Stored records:
######

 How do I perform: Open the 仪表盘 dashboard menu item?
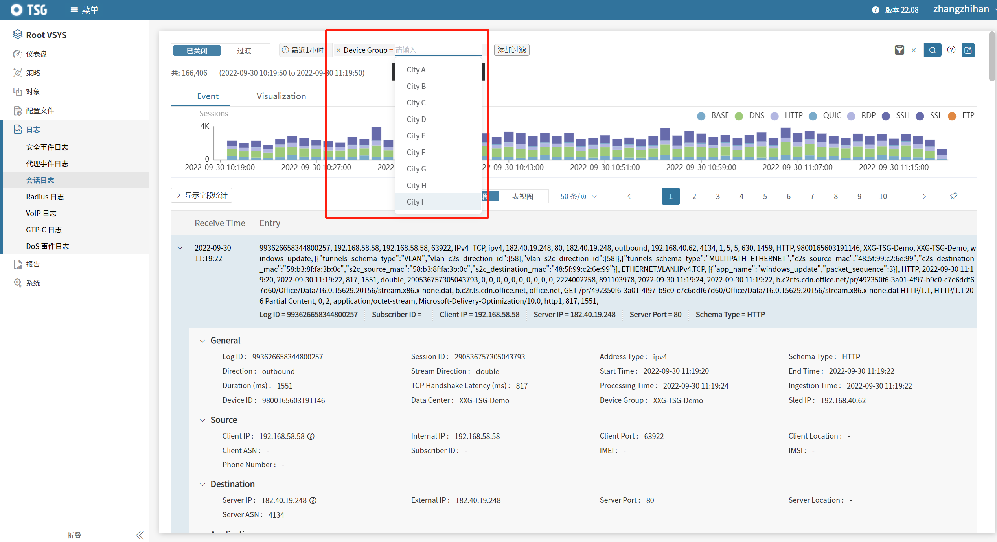[36, 54]
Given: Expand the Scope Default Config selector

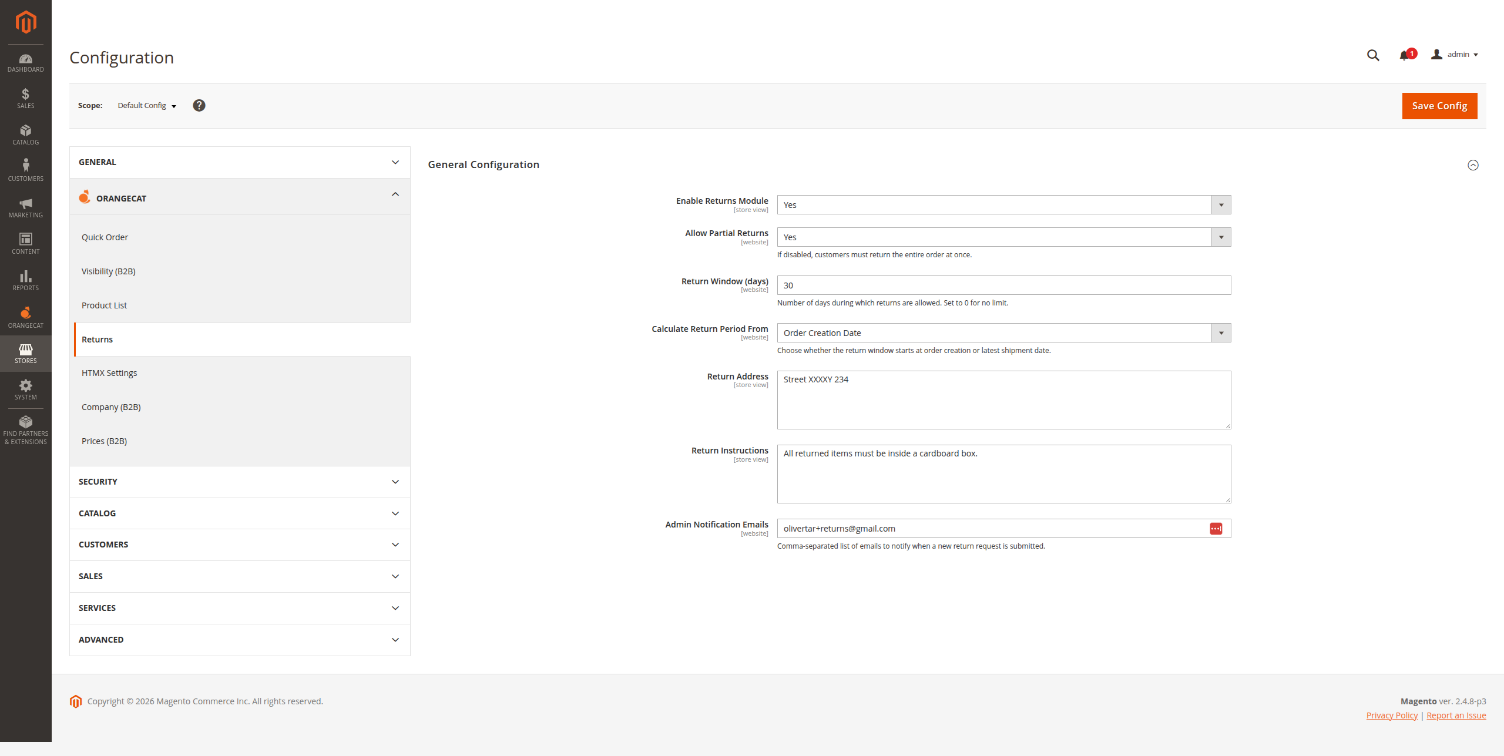Looking at the screenshot, I should coord(146,106).
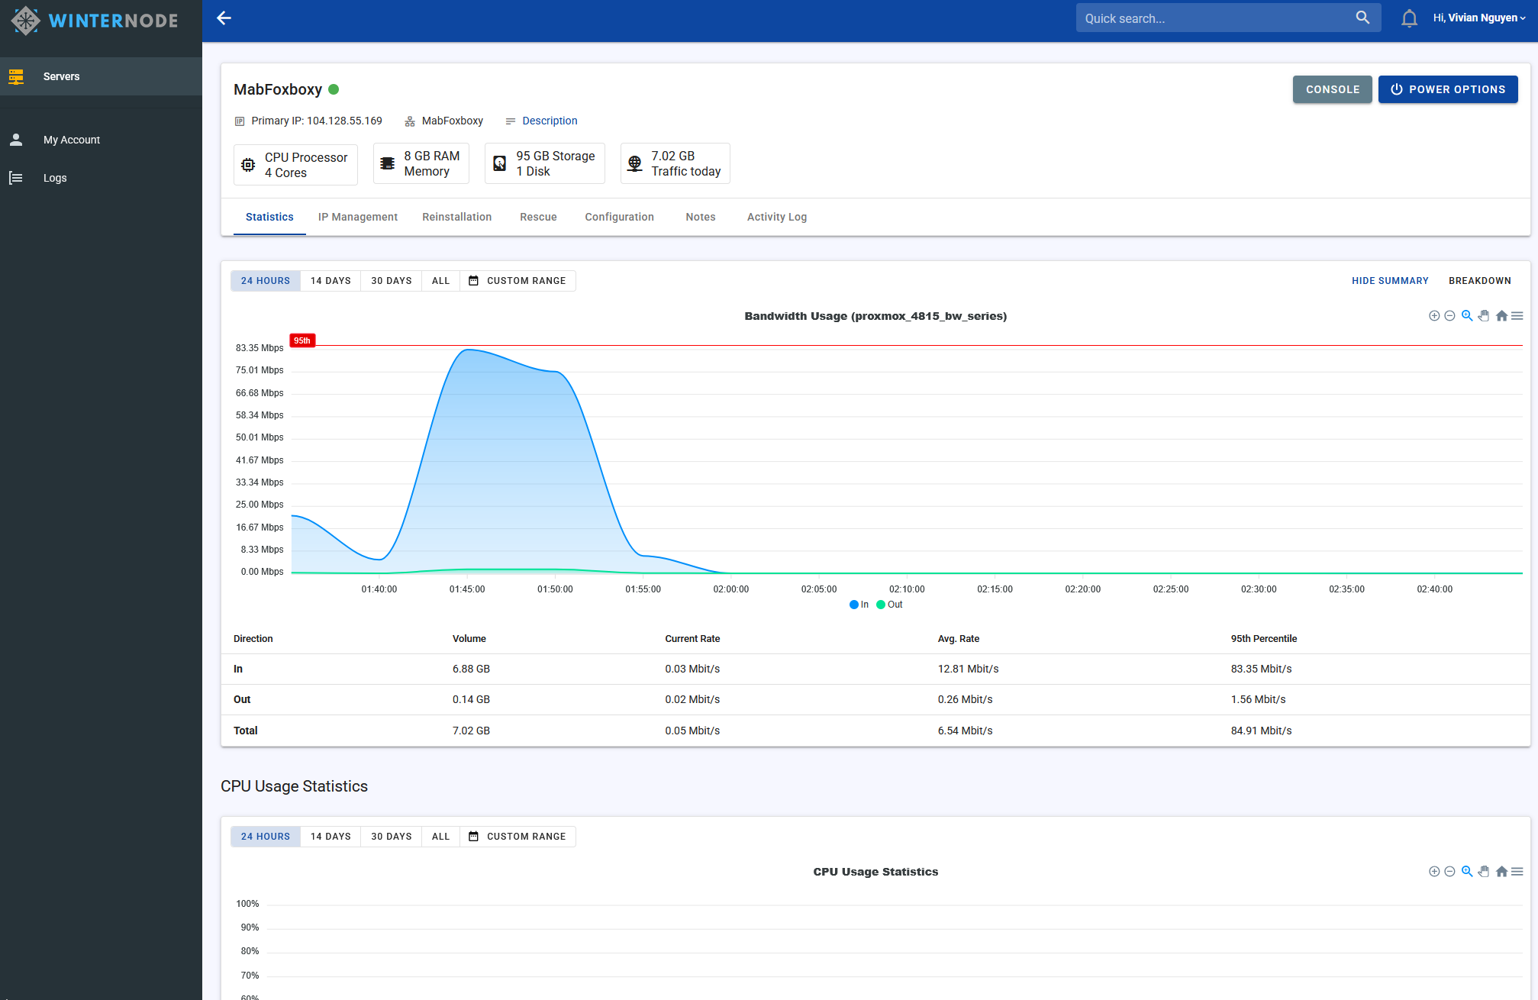Image resolution: width=1538 pixels, height=1000 pixels.
Task: Click the Console button
Action: [1332, 89]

######

The problem: An exact copy of the entries above is needed, with the pictures removed.

Response area:
 How do I perform: Open the 仪表盘 dashboard menu item?
[36, 54]
Given: Expand the Scope Default Config selector

Looking at the screenshot, I should coord(146,106).
Image resolution: width=1538 pixels, height=1000 pixels.
Task: Click the Console button
Action: [1332, 89]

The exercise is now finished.